WHAT IS EXPECTED:
Output only the lines that run from the line holding "Task: Click Exporter liste alertes button" to the end of the entries, both ends included, and skip the pictures.

··· THE RECORDS

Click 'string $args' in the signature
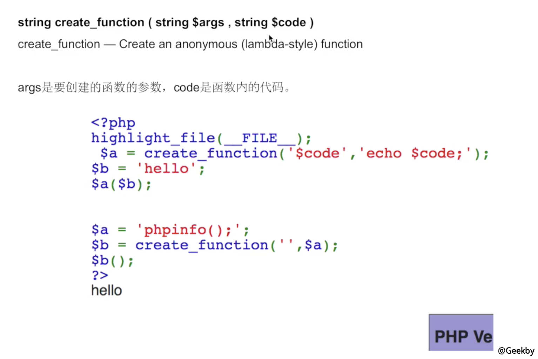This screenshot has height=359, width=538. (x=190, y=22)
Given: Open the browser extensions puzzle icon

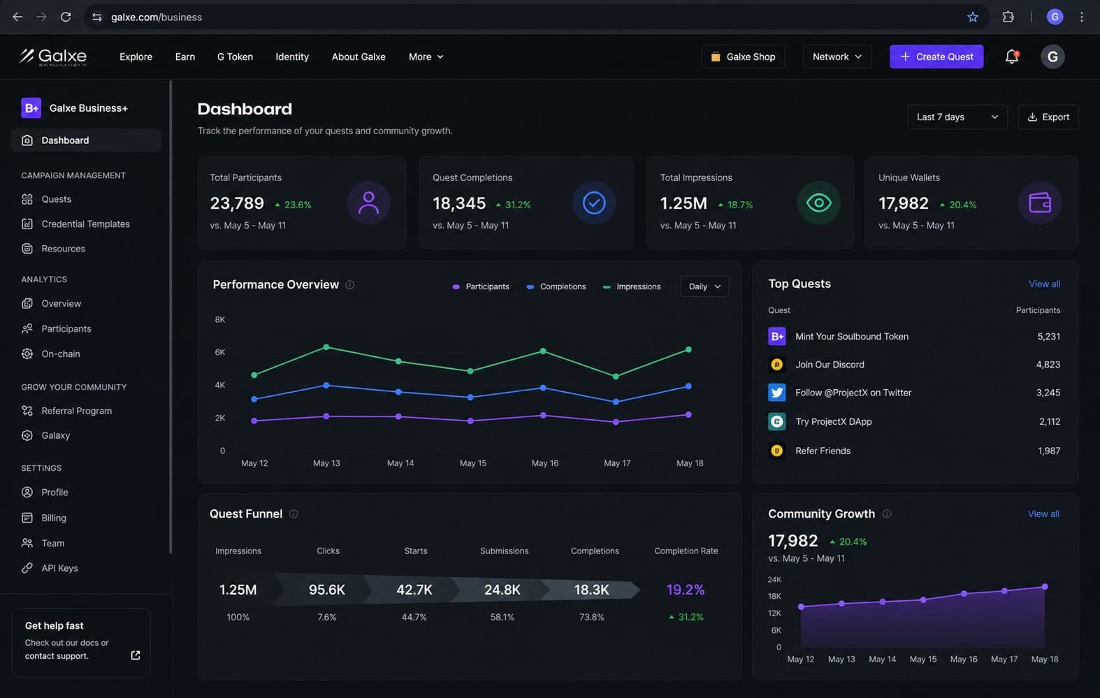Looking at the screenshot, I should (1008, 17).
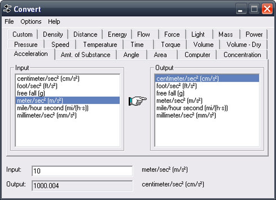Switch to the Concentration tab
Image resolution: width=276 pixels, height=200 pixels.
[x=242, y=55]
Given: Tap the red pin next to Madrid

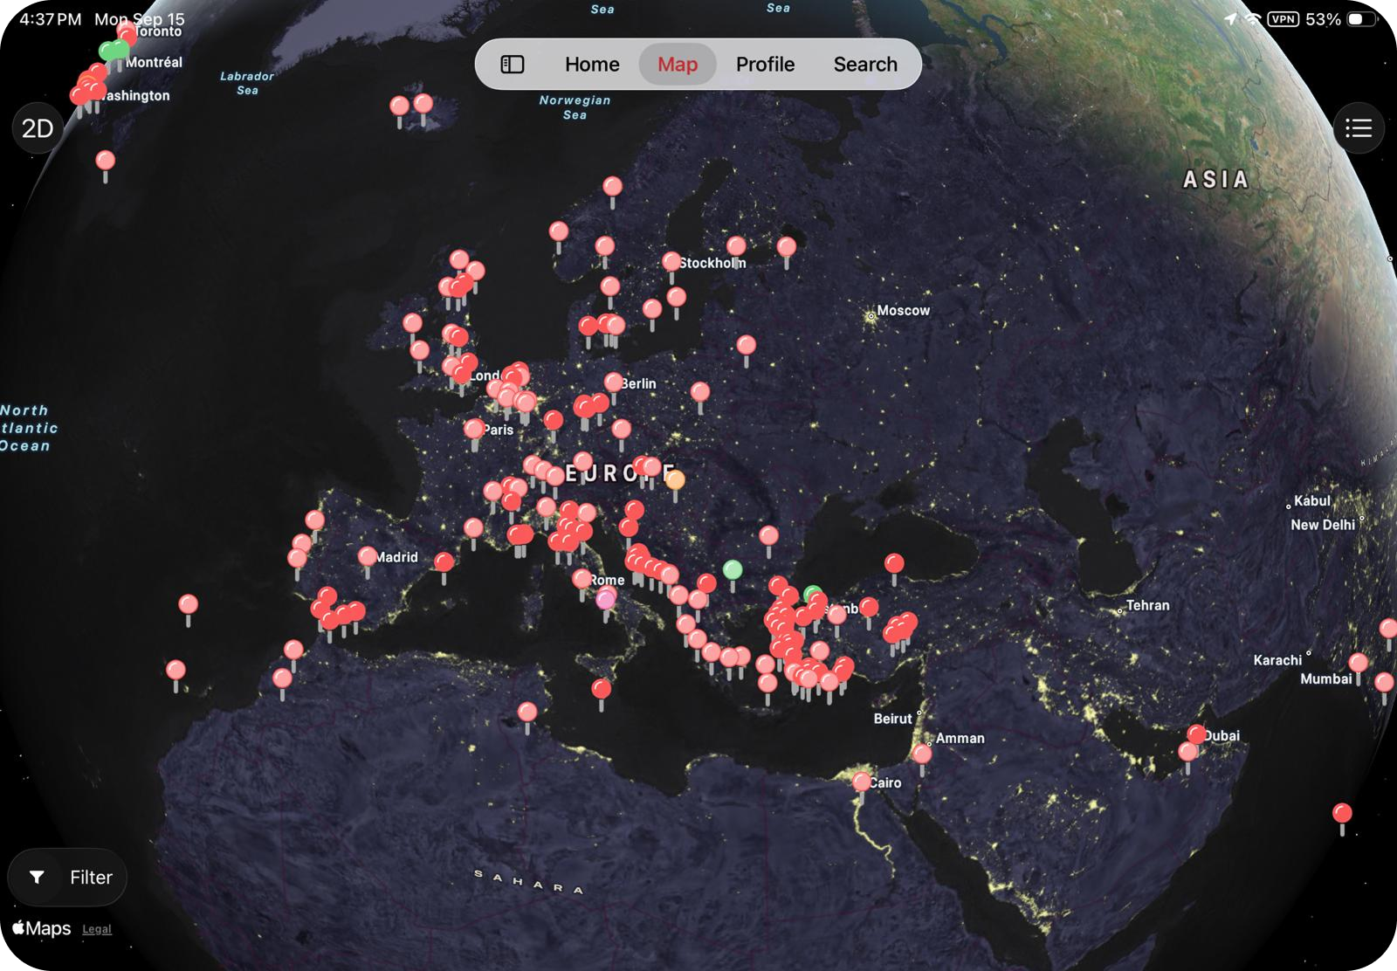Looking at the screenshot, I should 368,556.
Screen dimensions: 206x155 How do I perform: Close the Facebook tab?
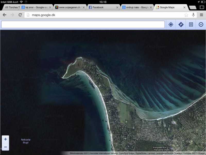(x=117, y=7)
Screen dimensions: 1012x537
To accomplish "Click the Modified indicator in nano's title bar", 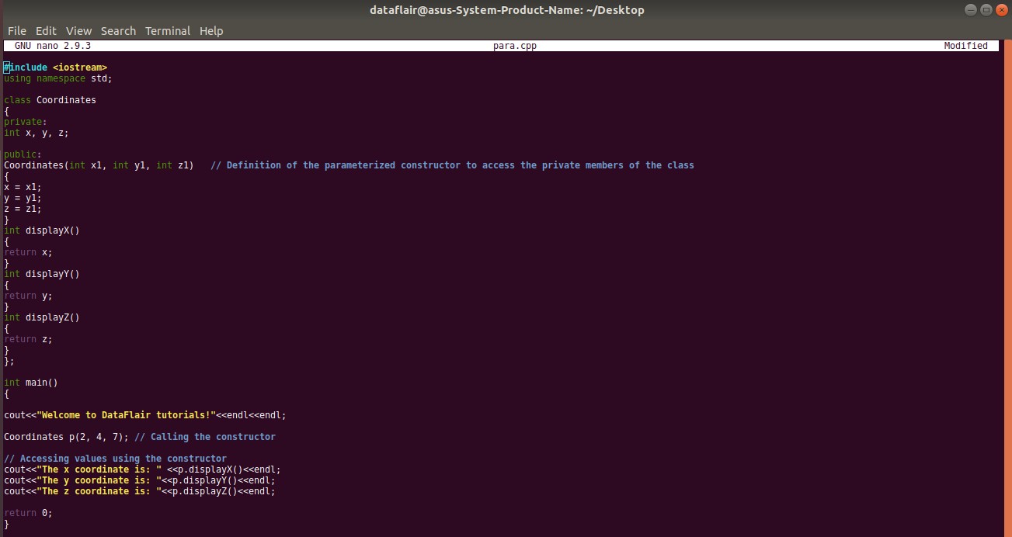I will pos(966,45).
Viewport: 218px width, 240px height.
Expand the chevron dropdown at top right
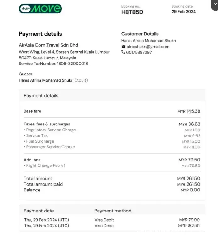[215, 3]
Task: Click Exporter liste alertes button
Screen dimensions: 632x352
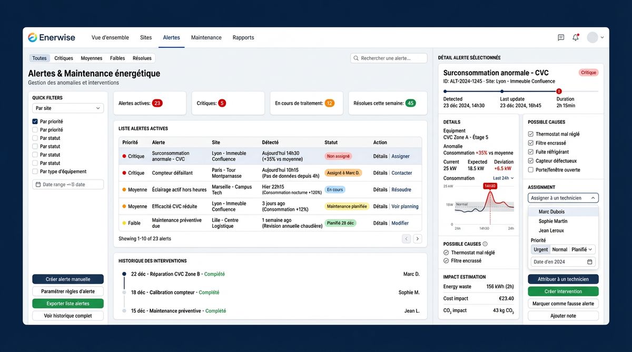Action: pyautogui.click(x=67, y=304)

······

SOLUTION TO THE PROBLEM:
Task: Click Exporter liste alertes button
Screen dimensions: 632x352
Action: pyautogui.click(x=67, y=304)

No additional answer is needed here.